* [DATA FOR REVIEW]:
####

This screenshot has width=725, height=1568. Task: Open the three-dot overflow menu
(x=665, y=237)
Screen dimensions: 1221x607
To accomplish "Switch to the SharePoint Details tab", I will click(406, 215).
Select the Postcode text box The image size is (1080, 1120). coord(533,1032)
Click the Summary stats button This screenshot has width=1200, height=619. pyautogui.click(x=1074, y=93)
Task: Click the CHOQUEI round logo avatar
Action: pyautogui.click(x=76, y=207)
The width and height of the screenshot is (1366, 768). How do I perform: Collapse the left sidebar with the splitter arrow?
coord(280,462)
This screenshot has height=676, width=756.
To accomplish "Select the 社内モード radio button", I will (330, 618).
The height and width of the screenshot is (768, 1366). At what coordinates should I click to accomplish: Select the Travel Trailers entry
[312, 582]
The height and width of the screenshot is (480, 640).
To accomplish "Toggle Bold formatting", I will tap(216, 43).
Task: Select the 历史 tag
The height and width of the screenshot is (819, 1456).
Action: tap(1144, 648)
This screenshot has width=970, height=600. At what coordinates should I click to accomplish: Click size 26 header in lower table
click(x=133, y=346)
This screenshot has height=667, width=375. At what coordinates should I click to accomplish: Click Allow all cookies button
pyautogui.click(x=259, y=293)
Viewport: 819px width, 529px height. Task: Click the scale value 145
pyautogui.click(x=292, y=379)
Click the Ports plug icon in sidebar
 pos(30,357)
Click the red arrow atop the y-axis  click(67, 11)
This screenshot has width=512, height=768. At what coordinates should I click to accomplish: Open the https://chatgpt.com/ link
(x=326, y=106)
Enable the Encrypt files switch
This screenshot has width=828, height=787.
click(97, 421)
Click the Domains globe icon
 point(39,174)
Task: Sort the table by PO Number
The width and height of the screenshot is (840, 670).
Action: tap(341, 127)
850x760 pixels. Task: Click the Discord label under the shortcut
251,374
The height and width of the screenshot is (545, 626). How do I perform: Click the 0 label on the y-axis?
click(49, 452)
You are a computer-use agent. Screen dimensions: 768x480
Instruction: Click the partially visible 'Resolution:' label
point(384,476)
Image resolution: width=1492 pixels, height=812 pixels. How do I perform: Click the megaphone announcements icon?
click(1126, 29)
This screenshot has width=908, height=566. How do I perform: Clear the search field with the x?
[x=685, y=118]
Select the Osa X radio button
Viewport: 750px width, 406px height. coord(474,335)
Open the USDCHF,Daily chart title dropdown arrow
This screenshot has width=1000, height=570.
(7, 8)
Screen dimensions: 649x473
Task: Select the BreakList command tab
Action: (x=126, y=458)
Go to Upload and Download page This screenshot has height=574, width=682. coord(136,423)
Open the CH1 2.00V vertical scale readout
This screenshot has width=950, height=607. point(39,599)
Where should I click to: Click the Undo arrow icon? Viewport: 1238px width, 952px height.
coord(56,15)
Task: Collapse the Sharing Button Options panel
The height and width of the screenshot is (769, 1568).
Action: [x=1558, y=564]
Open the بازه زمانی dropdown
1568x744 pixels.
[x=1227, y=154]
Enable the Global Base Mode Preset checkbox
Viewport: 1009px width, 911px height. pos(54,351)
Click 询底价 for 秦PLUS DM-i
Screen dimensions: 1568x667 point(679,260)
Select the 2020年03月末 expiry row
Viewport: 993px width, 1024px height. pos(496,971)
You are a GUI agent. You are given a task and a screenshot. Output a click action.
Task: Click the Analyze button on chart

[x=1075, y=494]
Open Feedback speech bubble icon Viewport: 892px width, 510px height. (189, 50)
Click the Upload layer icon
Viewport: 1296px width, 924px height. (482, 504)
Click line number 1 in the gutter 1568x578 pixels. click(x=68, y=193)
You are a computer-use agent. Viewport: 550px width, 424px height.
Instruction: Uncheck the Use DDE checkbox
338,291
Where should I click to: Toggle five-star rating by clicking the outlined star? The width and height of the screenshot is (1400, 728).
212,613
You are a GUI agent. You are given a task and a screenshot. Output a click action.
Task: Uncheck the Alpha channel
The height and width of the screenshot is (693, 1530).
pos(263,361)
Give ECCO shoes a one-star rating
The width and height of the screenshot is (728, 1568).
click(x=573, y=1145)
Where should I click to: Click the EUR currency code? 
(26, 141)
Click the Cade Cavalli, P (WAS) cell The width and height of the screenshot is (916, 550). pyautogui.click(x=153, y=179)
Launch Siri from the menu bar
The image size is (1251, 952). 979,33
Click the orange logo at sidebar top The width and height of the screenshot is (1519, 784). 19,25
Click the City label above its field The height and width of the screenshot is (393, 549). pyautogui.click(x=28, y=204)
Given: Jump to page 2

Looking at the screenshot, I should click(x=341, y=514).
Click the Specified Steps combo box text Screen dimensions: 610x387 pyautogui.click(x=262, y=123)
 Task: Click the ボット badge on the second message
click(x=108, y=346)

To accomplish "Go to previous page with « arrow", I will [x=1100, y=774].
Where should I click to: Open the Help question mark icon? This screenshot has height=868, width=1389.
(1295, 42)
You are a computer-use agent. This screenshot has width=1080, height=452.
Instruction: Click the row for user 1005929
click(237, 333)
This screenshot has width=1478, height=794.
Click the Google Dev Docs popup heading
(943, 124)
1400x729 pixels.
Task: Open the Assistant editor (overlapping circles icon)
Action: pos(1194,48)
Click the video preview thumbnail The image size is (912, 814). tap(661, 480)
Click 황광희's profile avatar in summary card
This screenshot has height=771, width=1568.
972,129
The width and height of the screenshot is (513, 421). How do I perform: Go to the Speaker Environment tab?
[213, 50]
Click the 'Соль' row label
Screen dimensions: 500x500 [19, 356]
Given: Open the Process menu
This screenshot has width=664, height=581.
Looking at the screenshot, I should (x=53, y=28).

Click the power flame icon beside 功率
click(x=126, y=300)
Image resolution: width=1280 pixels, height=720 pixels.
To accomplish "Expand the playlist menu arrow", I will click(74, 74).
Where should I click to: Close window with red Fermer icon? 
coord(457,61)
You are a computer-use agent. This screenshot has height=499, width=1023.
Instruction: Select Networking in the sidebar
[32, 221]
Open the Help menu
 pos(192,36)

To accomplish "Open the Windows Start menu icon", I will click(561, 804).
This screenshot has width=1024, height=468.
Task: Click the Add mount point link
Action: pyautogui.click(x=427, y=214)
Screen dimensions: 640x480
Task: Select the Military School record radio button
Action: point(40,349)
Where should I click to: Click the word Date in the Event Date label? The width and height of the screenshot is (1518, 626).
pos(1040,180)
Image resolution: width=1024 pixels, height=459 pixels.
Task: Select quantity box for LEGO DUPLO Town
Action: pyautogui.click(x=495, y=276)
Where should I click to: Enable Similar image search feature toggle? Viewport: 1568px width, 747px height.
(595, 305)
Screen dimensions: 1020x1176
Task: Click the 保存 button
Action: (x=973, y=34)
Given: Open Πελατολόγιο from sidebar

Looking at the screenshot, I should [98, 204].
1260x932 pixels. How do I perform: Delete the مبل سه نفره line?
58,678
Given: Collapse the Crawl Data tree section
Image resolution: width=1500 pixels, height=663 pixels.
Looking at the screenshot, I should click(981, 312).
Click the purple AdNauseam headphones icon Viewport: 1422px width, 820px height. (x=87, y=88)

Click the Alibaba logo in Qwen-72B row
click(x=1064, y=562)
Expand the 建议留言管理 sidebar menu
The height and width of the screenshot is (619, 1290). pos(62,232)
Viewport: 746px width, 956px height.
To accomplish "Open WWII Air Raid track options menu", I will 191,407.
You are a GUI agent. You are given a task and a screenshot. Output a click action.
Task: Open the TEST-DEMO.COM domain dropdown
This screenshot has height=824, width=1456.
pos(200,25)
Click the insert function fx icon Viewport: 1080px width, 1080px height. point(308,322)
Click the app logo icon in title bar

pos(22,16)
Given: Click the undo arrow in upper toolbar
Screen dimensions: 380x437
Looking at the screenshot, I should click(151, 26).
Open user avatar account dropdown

####

* [TO DO]:
If a line in the listing contains the string "dropdown", copy it.

* [ANSWER TO THE PROBLEM]:
Open the USDCHF,Daily chart title dropdown arrow
Open the بازه زمانی dropdown
Task: Open the TEST-DEMO.COM domain dropdown
Open user avatar account dropdown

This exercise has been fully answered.